Surtout is also a French term that translates as "above all."

==Variations==
===Newmarket surtout===
Newmarket was a frock-styled overcoat. Newmarket Surtout was called after the city known for its horse races. The coat was worn while riding. It was styled with long skirted, double breasted and redingote cloak. The coat's collar was made of velvet.

===Military surtout===
During the late 18th and early 19th centuries plain dark blue or grey overcoats were authorised for British army officers to provide shelter in bad weather or conceal their conspicuous red coats when on active service. On the evening of 18 April 1775 the sight of groups of officers riding out of Boston "with their blue surtouts" alerted patriot observers to the commencement of the night march to Lexington and Concord which marked the outbreak of the American Revolution.

===New York surtout===
New York surtout was a fashionable version for men. It was a short overcoat that had a wide collar that extends to the waistline and is hemmed with a wide black silk braid.

==In popular culture==
Charles Dickens refers to the character Mr.
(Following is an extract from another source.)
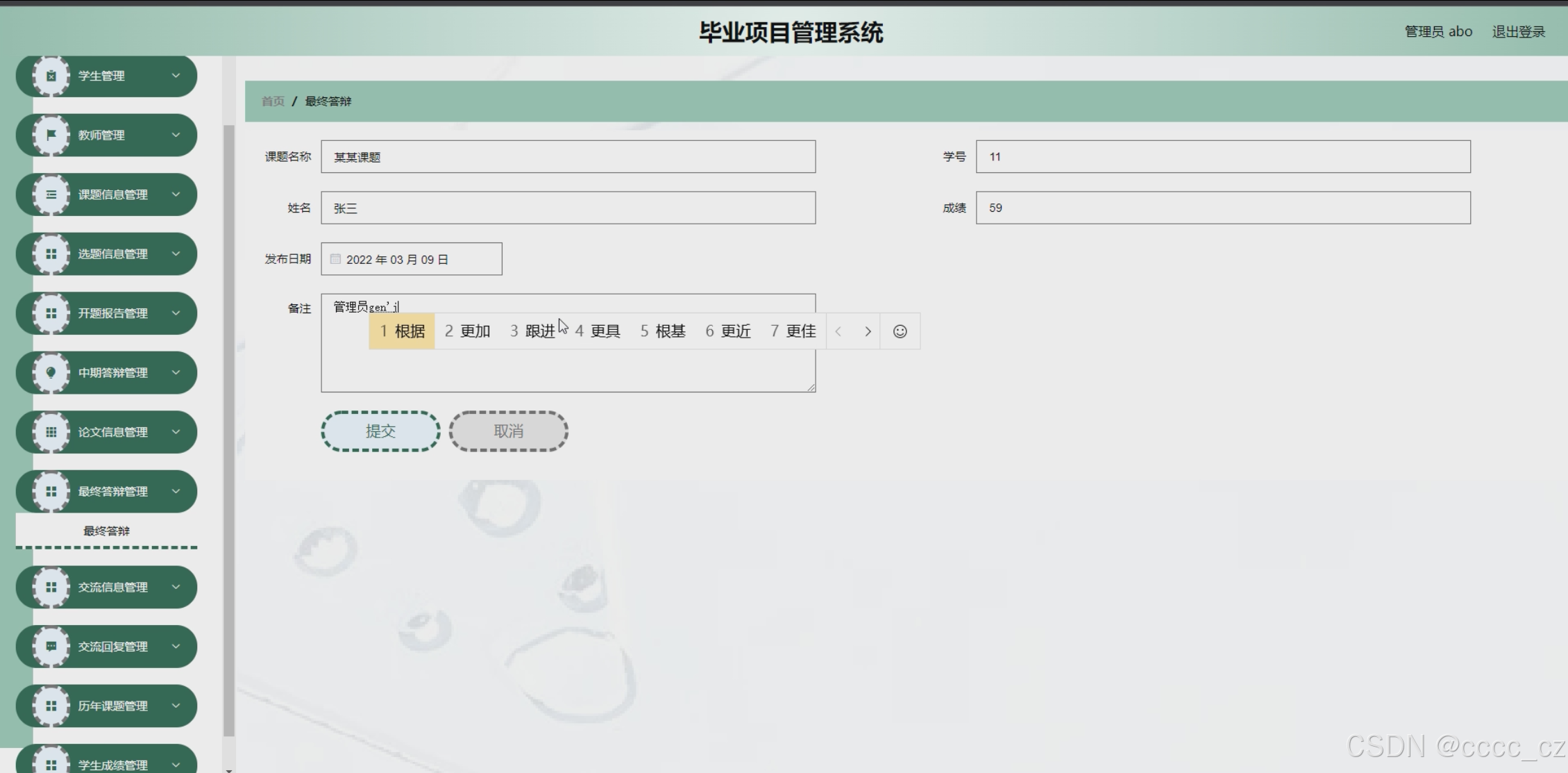Click the 成绩 input field
Screen dimensions: 1568x773
(x=1222, y=208)
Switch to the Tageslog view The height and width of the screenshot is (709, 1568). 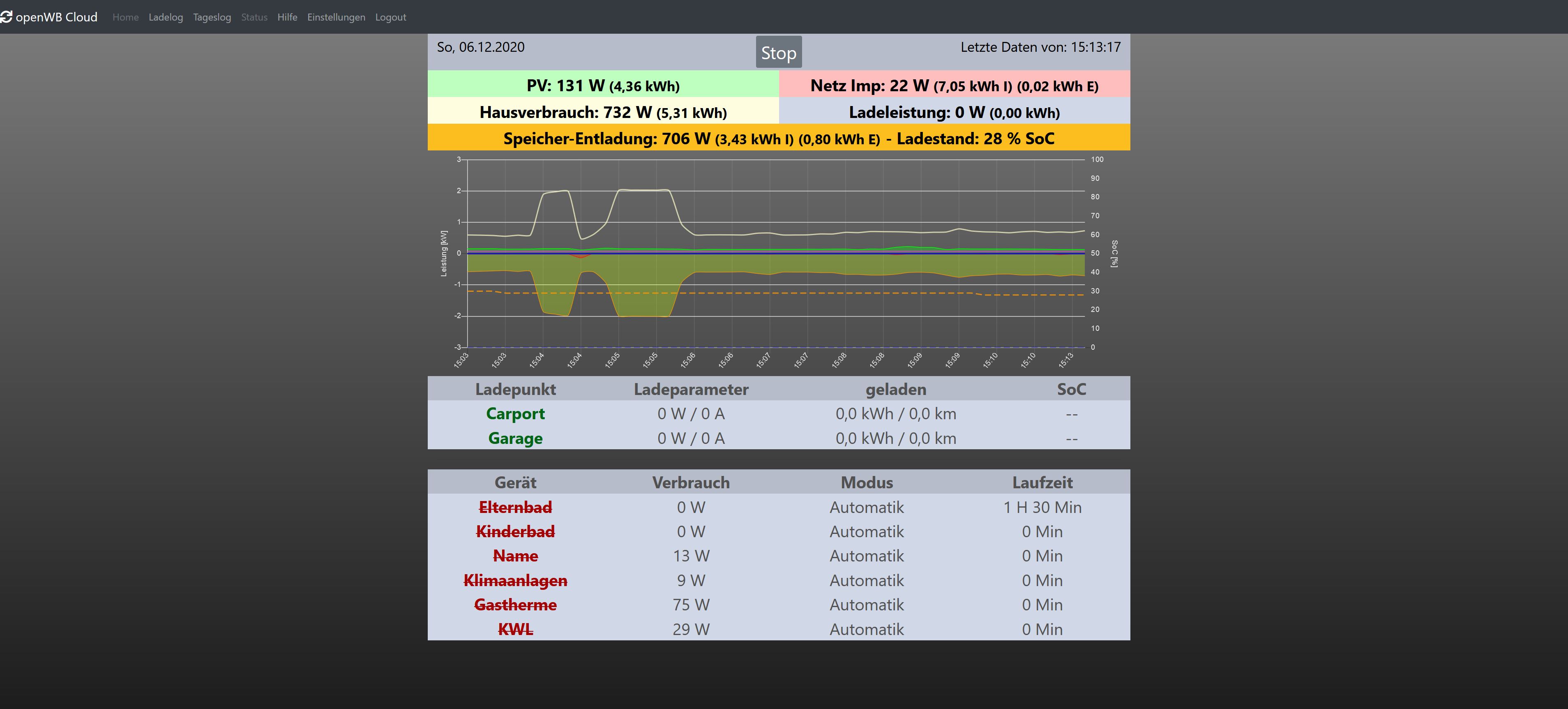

Micawber, who is wearing a surtout with black tights.
Dickens also mentioned a surtout worn by a “sharp nosed, light haired man in a brown surtout reaching nearly to his heels” in “The Parlour Orator” from “Sketches by Boz”.

Herman Melville establishes a mysterious setting through repeated reference to clothing in his novella, "Benito Cereno." For example, Melville writes, "The sky seemed a gray surtout" to suggest that nature is wearing a disguise.